Take nothing but the lines from the one with "Where should I click to: Click" through the one with "Given: Select the 机构简称 column header" in the entries below, both ends kept, and return them exactly with pictures left out.

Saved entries

━━━━━━━━━━━━━━━━━━━━

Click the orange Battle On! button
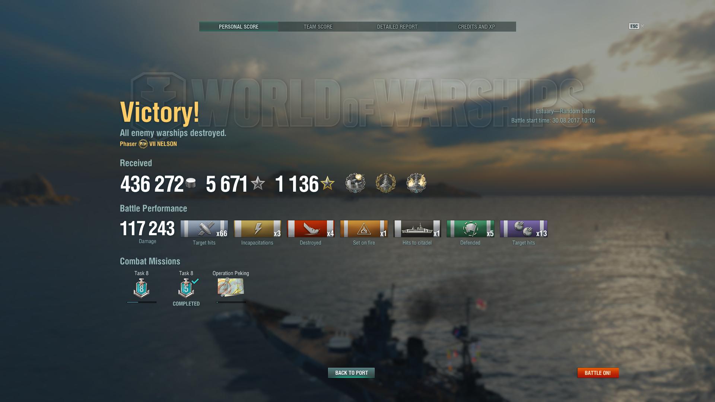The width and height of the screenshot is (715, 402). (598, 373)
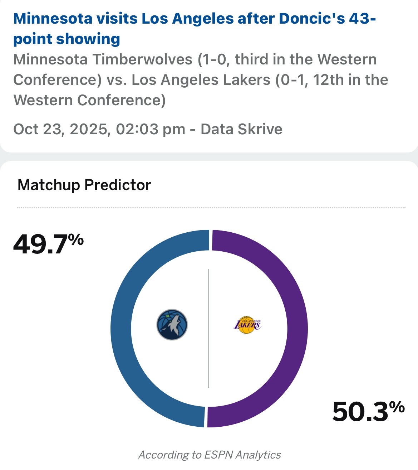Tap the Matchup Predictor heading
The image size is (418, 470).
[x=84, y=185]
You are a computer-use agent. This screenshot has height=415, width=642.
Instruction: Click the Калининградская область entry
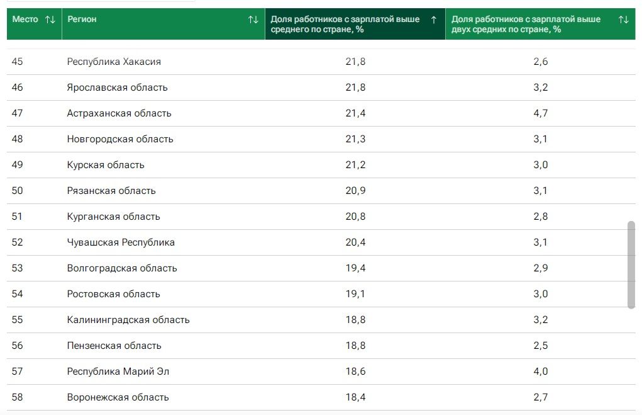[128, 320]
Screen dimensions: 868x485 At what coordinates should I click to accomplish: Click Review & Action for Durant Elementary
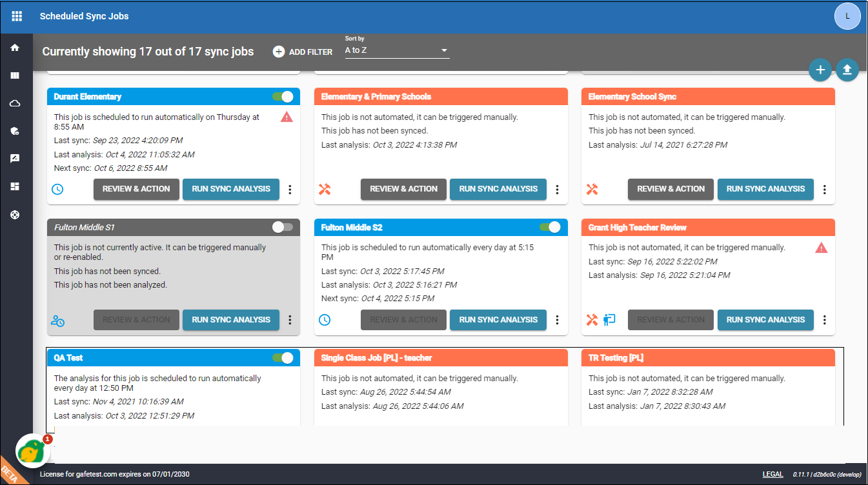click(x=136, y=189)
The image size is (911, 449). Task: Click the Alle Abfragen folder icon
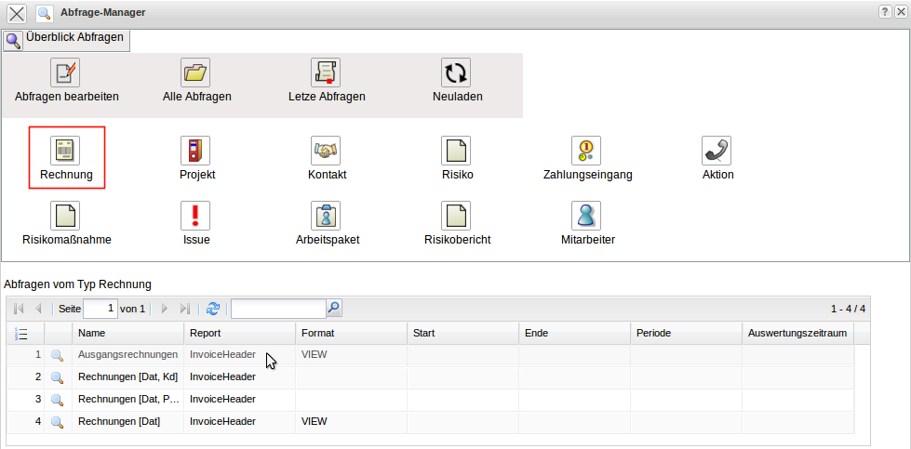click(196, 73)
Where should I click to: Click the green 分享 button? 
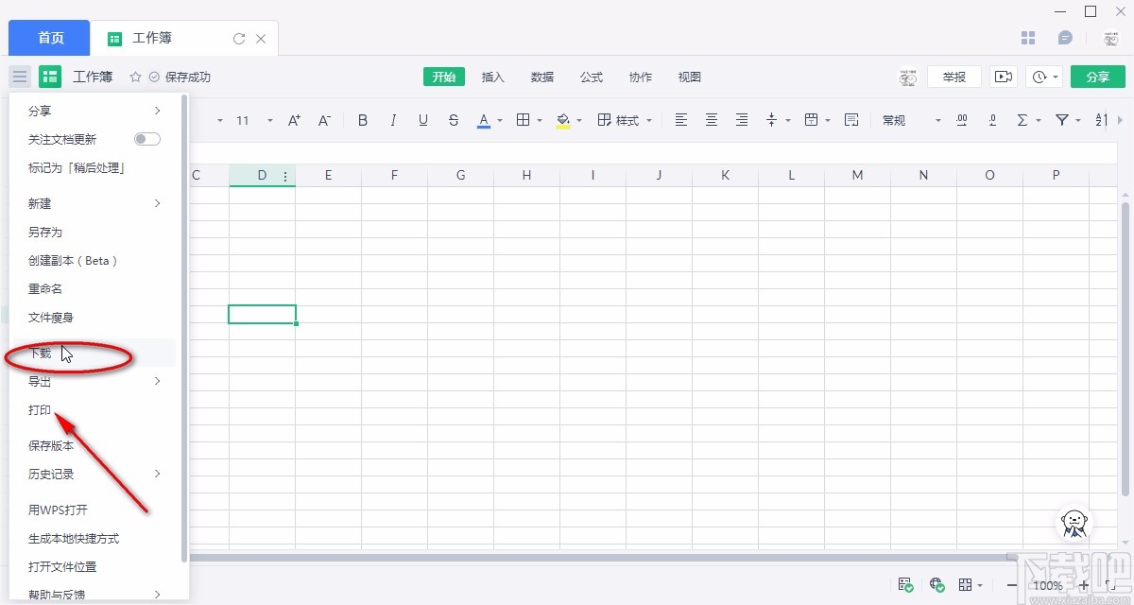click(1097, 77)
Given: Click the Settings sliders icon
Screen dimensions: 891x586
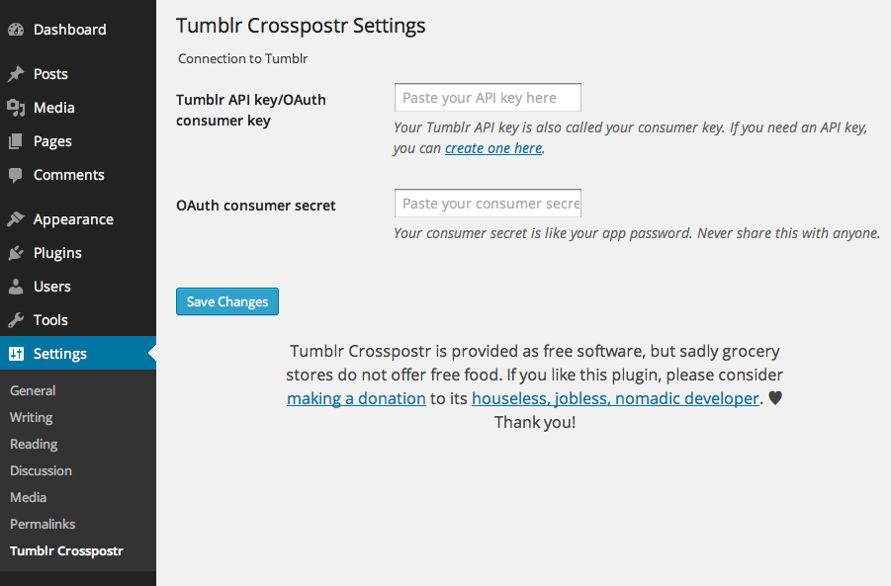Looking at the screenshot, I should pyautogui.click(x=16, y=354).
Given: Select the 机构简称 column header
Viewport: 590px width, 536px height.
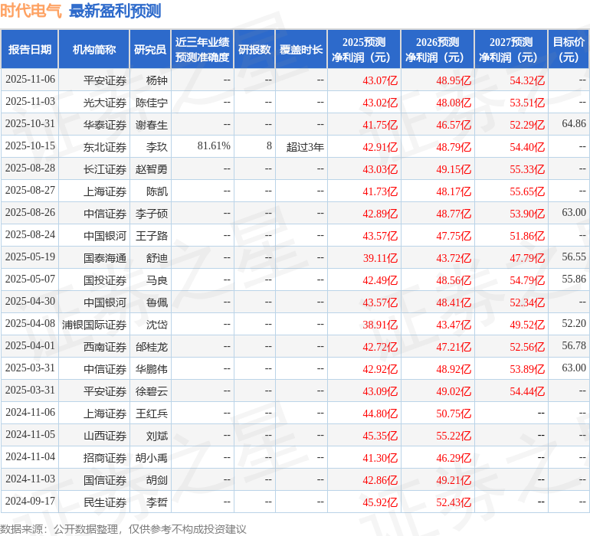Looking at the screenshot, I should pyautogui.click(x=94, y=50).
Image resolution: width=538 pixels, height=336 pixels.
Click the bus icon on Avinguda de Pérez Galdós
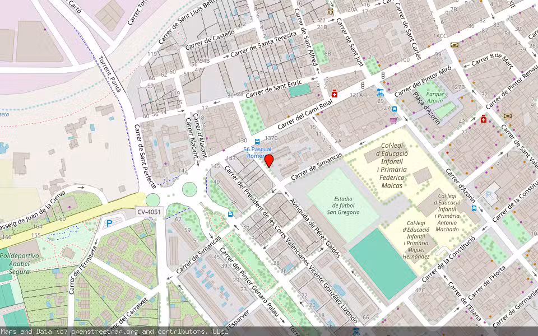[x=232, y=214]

━━━━━━━━━━━━━━━━━━━━

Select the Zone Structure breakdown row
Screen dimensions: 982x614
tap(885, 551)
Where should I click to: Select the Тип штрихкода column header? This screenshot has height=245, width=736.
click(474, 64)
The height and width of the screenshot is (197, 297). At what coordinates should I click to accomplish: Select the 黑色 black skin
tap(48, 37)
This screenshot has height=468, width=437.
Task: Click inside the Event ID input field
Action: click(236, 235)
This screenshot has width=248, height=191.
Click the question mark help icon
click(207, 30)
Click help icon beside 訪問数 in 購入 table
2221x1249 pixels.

━━━━━━━━━━━━━━━━━━━━

**ANSWER TO THIS PROBLEM**
Where should I click to: Click the green 分享 button? 
click(1097, 77)
Given: Click the Settings sliders icon
Screen dimensions: 891x586
Looking at the screenshot, I should pyautogui.click(x=16, y=354).
Given: Select the 机构简称 column header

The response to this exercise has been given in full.